A estratégia de busca foi construída com descritores controlados e combinados por operadores booleanos (AND, OR), organizados em dois eixos temáticos: o primeiro relacionado à prescrição social e seus modelos de operacionalização. O segundo, às desigualdades em saúde e aos determinantes sociais. Os descritores utilizados foram: social prescribing, community referral, link worker, health inequalities, health inequities, health equity e social determinants of health, aplicados de forma combinada. A estratégia de busca principal adotada foi: "social prescribing" OR "community referral" OR "link worker") AND ("health inequalities" OR "health inequities" OR "health equity" OR "social determinants of health".

Os critérios de inclusão foram os seguintes: publicações entre 2017 e 2026, em inglês ou português, que se relacionassem com desigualdades em saúde, equidade em saúde ou determinantes sociais da saúde, acessíveis na íntegra e publicadas em revistas científicas com revisão por pares. Foram considerados elegíveis variados tipos de estudos, como revisões sistemáticas, revisões de escopo, revisões integrativas, estudos qualitativos, quantitativos e de métodos mistos.

Foram excluídos desta revisão: literatura cinzenta, como relatórios de instituições, documentos políticos e dissertações; artigos que discutissem a prescrição social sem qualquer ligação com determinantes sociais ou desigualdades em saúde; estudos que se concentrassem apenas em condições clínicas específicas sem uma contextualização social; resumos de congressos, editoriais, cartas ao editor e artigos de opinião que não apresentassem dados empíricos; e publicações duplicadas encontradas em mais de uma base.

A coleta dos dados foi feita de maneira organizada, incluindo as seguintes informações de cada artigo: autores, ano de publicação, país, periódico, tipo de estudo, população investigada, modelo de prescrição social descrito, principais resultados em relação às desigualdades em saúde e aos determinantes sociais, e limitações mencionadas pelos autores.
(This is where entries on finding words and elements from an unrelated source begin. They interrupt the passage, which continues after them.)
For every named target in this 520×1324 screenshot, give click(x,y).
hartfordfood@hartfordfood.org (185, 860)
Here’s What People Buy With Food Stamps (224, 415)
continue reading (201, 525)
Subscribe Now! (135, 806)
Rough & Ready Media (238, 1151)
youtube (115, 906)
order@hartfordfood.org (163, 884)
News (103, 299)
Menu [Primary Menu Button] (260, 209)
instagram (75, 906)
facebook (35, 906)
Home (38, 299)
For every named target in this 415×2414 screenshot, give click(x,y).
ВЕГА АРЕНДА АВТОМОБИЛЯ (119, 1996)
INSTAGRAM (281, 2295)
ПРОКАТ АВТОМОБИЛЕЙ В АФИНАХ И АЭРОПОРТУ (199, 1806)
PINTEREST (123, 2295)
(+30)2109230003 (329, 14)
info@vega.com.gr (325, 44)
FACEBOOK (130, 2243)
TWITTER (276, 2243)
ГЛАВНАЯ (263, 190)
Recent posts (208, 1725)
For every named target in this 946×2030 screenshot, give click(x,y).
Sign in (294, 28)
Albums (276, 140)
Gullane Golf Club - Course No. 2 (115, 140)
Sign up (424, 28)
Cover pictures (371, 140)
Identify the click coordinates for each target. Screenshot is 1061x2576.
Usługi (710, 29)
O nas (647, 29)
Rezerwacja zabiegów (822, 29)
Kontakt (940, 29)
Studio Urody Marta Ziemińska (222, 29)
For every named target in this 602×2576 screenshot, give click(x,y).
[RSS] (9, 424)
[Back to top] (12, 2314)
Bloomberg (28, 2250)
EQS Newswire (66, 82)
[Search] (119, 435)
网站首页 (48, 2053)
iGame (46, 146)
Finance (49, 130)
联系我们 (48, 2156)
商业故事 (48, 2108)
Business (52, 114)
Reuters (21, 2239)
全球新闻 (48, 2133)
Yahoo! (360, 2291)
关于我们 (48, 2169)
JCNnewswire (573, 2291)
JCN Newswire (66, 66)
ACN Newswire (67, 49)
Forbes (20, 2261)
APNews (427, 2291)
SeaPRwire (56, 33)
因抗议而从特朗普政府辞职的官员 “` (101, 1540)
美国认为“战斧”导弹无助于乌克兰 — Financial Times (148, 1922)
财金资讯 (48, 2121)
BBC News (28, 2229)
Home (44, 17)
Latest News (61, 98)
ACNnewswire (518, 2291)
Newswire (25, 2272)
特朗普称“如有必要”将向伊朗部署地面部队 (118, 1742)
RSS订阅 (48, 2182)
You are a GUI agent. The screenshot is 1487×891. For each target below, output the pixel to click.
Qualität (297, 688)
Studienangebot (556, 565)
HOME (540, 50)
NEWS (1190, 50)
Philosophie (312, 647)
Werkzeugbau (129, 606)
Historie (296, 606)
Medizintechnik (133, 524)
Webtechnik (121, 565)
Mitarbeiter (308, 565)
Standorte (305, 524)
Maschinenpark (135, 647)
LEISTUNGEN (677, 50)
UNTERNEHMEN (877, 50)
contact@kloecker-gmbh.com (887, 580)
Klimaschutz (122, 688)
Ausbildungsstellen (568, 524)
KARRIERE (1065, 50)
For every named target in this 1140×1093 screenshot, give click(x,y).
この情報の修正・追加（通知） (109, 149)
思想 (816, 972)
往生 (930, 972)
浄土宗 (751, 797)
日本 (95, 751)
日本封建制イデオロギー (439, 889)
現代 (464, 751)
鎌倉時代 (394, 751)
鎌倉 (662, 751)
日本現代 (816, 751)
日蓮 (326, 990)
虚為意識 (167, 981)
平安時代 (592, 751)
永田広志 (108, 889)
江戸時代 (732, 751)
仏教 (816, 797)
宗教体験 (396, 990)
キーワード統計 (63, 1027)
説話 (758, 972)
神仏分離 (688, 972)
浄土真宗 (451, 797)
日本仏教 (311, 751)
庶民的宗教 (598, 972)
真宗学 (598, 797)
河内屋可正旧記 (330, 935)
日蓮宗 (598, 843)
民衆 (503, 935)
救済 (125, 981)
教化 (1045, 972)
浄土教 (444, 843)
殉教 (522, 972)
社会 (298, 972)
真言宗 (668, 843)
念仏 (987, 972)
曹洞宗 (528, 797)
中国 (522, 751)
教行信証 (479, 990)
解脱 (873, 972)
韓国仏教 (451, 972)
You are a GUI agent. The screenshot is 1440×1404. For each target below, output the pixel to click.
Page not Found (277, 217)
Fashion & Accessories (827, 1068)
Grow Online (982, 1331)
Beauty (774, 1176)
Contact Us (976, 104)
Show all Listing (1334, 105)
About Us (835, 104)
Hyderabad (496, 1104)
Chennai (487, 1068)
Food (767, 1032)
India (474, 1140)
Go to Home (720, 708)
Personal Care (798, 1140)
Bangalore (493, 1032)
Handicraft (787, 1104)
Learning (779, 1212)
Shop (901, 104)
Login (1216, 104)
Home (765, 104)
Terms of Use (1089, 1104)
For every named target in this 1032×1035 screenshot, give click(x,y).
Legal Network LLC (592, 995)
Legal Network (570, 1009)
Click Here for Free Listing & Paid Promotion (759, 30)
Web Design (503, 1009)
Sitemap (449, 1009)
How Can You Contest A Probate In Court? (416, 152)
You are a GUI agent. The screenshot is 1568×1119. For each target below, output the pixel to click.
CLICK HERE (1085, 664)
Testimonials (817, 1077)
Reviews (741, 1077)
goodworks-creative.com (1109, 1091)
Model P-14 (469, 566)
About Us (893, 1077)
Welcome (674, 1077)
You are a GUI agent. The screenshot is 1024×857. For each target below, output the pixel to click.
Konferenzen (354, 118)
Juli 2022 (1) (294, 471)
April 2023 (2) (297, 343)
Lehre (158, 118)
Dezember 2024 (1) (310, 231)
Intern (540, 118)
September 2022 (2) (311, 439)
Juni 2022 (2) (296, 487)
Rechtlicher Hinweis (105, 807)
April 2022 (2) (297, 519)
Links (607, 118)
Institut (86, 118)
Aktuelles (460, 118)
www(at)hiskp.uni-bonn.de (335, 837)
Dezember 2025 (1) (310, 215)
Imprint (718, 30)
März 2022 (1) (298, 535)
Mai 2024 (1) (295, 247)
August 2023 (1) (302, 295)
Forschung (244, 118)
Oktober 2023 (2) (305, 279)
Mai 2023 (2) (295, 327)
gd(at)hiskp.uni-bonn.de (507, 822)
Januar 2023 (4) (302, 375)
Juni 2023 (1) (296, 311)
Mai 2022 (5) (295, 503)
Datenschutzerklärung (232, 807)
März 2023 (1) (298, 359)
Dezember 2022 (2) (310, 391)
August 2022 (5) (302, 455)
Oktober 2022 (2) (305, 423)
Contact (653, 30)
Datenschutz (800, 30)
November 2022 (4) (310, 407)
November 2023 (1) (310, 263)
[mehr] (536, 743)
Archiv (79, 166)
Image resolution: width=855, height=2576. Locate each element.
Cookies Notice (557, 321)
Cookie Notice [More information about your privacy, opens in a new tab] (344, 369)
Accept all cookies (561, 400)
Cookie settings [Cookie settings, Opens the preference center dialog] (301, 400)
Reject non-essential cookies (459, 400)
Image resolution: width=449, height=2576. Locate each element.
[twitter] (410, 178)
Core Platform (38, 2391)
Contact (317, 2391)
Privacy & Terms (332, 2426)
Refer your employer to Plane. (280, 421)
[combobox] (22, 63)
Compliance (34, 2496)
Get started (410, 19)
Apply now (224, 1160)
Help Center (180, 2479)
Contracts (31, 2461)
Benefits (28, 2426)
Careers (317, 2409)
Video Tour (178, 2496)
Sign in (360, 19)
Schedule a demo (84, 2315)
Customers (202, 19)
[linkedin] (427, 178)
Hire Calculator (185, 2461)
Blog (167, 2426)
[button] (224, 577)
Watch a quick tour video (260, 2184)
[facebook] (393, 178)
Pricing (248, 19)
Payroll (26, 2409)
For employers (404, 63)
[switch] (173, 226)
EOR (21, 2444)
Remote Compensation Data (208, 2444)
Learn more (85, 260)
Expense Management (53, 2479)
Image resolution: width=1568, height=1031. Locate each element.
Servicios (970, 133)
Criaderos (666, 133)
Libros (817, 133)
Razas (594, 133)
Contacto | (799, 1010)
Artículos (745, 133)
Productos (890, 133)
A análise foi realizada por meio de uma síntese narrativa, organizando os resultados tematicamente com base nas semelhanças, diferenças e lacunas encontradas na literatura.

3. RESULTADOS E DISCUSSÕES

Ao aplicar os critérios de inclusão e exclusão previamente estabelecidos, selecionamos 12 artigos para a revisão integrativa. Em termos de desenho metodológico, são observadas revisões sistemáticas e de escopo. Em relação aos estudos, a caracterização deles pode ser vista no Quadro 2 e a síntese dos principais achados e limitações no Quadro 3.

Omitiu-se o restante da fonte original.